Your task: Return, unchanged, everything from the first of the rows below down to the line that contains "coord(107,85)", including both of those lines.

⟨

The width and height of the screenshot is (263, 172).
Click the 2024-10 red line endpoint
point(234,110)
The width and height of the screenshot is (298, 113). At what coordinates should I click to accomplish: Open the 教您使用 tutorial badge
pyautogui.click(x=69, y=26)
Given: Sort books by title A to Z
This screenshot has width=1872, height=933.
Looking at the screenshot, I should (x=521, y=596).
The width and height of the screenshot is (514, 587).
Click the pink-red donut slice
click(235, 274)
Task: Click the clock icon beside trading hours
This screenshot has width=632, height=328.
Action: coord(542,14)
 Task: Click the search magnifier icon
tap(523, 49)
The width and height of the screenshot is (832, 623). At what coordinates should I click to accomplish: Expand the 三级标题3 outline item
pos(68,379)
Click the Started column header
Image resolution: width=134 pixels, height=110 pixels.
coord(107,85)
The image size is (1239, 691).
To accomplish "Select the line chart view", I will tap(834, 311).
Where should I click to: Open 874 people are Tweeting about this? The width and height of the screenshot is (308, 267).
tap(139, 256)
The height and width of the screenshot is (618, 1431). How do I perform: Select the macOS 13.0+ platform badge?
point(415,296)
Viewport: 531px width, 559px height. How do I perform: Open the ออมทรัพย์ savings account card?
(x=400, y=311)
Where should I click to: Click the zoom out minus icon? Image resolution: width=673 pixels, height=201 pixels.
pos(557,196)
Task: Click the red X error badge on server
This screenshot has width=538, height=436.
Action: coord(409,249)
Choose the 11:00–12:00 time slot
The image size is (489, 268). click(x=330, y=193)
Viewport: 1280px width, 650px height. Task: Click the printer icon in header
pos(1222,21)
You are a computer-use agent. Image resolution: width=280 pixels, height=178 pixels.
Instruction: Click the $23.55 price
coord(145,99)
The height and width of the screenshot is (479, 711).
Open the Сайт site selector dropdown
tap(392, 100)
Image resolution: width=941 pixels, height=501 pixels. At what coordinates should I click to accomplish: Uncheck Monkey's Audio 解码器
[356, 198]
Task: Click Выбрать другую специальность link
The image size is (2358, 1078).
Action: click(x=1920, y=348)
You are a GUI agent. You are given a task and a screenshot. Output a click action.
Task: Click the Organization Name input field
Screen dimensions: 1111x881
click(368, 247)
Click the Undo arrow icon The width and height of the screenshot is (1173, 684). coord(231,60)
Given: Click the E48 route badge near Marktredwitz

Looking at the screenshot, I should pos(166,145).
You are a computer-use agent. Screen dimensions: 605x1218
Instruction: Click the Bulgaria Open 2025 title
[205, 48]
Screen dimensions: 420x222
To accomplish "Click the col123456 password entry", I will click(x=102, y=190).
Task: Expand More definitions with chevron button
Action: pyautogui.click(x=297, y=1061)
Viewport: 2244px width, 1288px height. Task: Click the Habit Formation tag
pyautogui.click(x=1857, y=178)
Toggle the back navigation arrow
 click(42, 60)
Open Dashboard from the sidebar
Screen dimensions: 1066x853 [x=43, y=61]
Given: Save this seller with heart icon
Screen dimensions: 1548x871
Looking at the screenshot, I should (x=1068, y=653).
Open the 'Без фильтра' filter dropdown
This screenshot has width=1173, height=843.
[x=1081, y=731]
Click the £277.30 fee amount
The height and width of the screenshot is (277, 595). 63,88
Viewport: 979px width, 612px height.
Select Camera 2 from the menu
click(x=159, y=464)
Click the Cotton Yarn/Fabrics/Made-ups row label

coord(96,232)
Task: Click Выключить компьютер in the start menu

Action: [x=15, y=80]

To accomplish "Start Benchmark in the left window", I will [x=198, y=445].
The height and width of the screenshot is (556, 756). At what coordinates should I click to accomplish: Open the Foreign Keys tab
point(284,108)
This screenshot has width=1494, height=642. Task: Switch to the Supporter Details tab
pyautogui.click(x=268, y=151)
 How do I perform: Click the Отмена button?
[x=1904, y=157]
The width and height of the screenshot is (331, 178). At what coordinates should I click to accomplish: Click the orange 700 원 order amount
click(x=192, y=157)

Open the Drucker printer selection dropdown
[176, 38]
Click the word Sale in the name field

⟩

Solution to this task:
The width and height of the screenshot is (263, 172).
Click the 2024-10 red line endpoint
point(234,110)
The width and height of the screenshot is (298, 113). At what coordinates should I click to accomplish: Open the 教您使用 tutorial badge
pyautogui.click(x=69, y=26)
Given: Sort books by title A to Z
This screenshot has width=1872, height=933.
Looking at the screenshot, I should (x=521, y=596).
The width and height of the screenshot is (514, 587).
Click the pink-red donut slice
click(235, 274)
Task: Click the clock icon beside trading hours
This screenshot has width=632, height=328.
Action: coord(542,14)
 Task: Click the search magnifier icon
tap(523, 49)
The width and height of the screenshot is (832, 623). At what coordinates should I click to accomplish: Expand the 三级标题3 outline item
pos(68,379)
Click the Started column header
Image resolution: width=134 pixels, height=110 pixels.
coord(107,85)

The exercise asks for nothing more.